Testo di studio →
Un segmento dove si trovano molte imprenditrici all’opera è quello biomedicale, con lo sviluppo di nuove tecnologie per la diagnosi o cura di diverse patologie. Ho già parlato in questa rubrica dell’utilizzo della telecamera del cellulare, accoppiata ad una soluzione di intelligenza artificiale, per monitorare la pressione dell’occhio ed altre variabili importanti per il glaucoma. In questo numero vediamo il caso di una ricercatrice post-doc italiana, che 42N a Boston aiuta per il lancio di una diagnostica innovativa dell’autismo.
Con autismo si intende una serie di disturbi del neuro-sviluppo, che da problemi comportamentali più o meno gravi, e che si diagnostica normalmente verso i 3-4 anni del bimbo. Ha un’incidenza di circa uno su 60, non esiste una cura, ed i costi sono in continua crescita: dai 220 miliardi dell’anno scorso, a 600 a fine decennio, a mille trecentosessanta miliardi nel 2040. Quanto prima si diagnostica, tanto prima si possono iniziare terapie comportamentali che consentono una buona qualità della vita al paziente, riducendo anche il costo per la società.

Cosa fare → Ricopia per intero e senza modifiche il testo qui sopra sulle imprenditrici nel biomedicale e la diagnosi dell'autismo.

Voci fornite →
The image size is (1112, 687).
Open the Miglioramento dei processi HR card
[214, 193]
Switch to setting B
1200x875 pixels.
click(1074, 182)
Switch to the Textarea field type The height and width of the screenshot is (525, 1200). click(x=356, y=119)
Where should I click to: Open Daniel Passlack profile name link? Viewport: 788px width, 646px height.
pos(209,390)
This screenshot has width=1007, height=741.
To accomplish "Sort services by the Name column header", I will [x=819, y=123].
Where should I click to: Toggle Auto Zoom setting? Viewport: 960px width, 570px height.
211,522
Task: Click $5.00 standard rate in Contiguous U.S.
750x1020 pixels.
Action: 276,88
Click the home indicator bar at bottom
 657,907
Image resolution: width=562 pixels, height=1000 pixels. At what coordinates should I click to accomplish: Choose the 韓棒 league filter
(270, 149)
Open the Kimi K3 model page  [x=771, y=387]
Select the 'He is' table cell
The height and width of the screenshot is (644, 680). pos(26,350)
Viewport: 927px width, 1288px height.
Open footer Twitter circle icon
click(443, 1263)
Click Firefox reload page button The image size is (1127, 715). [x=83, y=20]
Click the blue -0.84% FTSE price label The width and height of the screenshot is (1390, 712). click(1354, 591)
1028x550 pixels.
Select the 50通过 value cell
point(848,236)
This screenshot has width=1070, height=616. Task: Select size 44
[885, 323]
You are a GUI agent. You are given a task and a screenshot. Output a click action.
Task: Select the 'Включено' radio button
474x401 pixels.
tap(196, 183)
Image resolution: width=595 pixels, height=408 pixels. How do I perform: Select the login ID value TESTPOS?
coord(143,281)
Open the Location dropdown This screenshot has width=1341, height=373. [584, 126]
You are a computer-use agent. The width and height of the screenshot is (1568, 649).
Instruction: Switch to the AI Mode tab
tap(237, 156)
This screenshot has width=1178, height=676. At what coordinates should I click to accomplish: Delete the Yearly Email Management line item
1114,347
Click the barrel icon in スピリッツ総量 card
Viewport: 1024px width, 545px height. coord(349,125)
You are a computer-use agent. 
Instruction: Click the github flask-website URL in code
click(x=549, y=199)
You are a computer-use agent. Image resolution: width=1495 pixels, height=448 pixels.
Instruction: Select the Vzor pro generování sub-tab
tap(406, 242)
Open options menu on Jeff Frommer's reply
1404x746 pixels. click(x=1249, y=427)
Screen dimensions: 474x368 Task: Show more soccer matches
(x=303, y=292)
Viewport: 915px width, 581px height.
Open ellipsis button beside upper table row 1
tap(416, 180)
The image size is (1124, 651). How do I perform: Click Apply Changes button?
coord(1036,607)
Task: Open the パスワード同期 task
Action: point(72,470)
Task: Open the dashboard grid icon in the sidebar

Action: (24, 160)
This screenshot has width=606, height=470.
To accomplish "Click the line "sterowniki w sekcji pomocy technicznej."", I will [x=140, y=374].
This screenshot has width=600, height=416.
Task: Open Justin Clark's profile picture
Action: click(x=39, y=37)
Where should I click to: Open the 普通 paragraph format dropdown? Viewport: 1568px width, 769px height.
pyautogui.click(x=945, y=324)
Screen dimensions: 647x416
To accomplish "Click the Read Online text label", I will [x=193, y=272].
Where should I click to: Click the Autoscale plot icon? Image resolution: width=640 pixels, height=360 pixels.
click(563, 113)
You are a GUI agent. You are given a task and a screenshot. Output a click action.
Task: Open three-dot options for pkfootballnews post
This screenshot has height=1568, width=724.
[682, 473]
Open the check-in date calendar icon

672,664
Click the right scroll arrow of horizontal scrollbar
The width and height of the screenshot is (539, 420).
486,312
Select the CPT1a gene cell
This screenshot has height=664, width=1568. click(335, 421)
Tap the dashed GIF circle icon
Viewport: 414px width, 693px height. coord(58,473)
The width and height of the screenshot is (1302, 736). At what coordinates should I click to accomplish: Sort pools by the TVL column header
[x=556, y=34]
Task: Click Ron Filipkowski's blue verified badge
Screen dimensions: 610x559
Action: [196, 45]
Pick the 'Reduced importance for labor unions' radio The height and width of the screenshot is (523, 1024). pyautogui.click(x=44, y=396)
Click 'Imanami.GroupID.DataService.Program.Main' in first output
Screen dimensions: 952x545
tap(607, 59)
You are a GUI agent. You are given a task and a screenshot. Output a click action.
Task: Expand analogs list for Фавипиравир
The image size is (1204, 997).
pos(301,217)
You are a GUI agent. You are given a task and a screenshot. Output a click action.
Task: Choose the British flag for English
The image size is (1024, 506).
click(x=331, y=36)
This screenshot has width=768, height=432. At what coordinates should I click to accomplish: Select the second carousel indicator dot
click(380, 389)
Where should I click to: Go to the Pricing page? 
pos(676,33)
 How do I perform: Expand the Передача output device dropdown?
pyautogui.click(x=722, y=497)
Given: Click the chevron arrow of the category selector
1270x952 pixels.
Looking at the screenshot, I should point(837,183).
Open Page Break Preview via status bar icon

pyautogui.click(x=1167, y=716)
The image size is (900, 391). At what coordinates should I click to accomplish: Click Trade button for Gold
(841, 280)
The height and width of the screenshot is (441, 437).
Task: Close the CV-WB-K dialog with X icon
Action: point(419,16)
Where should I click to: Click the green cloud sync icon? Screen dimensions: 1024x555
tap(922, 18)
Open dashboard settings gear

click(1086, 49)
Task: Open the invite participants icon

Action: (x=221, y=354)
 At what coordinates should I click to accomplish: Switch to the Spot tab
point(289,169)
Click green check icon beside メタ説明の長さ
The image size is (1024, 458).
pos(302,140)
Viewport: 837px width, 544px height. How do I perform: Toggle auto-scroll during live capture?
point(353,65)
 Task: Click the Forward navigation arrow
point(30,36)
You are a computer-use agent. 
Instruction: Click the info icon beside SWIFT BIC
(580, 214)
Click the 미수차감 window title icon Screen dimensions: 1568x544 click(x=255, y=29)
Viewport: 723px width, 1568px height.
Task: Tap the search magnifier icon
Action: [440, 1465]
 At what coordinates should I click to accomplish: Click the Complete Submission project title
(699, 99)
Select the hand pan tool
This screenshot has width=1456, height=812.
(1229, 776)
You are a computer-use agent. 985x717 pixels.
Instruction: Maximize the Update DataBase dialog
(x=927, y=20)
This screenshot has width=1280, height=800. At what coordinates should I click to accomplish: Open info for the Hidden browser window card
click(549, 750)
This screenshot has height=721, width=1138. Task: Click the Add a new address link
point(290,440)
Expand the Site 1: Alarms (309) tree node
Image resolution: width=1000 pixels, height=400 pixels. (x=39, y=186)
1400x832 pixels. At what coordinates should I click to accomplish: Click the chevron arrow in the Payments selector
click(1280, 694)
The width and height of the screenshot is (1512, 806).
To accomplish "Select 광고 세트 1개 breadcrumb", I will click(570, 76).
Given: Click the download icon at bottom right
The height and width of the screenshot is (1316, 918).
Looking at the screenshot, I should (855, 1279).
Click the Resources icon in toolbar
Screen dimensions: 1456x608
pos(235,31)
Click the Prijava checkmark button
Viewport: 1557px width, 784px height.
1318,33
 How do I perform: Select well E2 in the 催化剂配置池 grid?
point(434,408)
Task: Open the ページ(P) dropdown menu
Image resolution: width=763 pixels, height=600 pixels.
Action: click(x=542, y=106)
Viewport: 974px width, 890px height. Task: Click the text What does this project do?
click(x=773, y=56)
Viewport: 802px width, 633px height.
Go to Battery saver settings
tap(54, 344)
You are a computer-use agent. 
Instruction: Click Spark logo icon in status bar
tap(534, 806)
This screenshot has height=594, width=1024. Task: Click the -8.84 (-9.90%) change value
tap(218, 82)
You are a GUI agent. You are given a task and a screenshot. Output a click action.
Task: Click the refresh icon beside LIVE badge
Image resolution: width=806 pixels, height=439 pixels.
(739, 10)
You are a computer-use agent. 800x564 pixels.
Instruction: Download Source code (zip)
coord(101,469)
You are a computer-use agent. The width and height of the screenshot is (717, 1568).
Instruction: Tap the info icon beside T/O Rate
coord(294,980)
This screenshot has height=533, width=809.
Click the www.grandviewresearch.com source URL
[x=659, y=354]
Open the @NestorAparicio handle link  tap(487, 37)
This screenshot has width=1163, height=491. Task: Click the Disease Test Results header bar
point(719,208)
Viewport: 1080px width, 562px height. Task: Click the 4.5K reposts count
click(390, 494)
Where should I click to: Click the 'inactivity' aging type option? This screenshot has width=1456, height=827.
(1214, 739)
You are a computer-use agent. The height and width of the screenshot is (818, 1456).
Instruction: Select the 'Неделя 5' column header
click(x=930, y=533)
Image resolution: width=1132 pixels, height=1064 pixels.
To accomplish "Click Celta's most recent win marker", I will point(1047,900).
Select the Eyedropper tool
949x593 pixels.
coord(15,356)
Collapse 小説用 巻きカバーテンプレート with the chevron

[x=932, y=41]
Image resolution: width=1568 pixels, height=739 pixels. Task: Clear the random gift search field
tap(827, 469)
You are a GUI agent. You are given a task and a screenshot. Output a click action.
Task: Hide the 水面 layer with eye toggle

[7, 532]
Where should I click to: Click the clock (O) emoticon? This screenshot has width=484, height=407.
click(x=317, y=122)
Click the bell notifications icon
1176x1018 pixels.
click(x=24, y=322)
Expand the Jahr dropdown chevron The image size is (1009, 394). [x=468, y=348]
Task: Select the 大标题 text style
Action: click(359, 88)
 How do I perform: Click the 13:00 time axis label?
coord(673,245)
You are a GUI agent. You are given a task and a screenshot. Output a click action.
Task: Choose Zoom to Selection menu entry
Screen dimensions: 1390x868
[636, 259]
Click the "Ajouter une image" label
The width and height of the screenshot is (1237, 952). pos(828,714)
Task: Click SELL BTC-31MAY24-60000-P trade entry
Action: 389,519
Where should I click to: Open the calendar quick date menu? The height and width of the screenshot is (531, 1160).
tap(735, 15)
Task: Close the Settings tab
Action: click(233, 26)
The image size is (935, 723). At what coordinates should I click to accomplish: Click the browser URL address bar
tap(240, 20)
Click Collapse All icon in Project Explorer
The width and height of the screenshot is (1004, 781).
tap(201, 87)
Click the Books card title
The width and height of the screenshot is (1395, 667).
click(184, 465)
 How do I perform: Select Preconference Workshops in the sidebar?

Risposta all'esercizio →
Un segmento dove si trovano molte imprenditrici all’opera è quello biomedicale, con lo sviluppo di nuove tecnologie per la diagnosi o cura di diverse patologie. Ho già parlato in questa rubrica dell’utilizzo della telecamera del cellulare, accoppiata ad una soluzione di intelligenza artificiale, per monitorare la pressione dell’occhio ed altre variabili importanti per il glaucoma. In questo numero vediamo il caso di una ricercatrice post-doc italiana, che 42N a Boston aiuta per il lancio di una diagnostica innovativa dell’autismo.
Con autismo si intende una serie di disturbi del neuro-sviluppo, che da problemi comportamentali più o meno gravi, e che si diagnostica normalmente verso i 3-4 anni del bimbo. Ha un’incidenza di circa uno su 60, non esiste una cura, ed i costi sono in continua crescita: dai 220 miliardi dell’anno scorso, a 600 a fine decennio, a mille trecentosessanta miliardi nel 2040. Quanto prima si diagnostica, tanto prima si possono iniziare terapie comportamentali che consentono una buona qualità della vita al paziente, riducendo anche il costo per la società.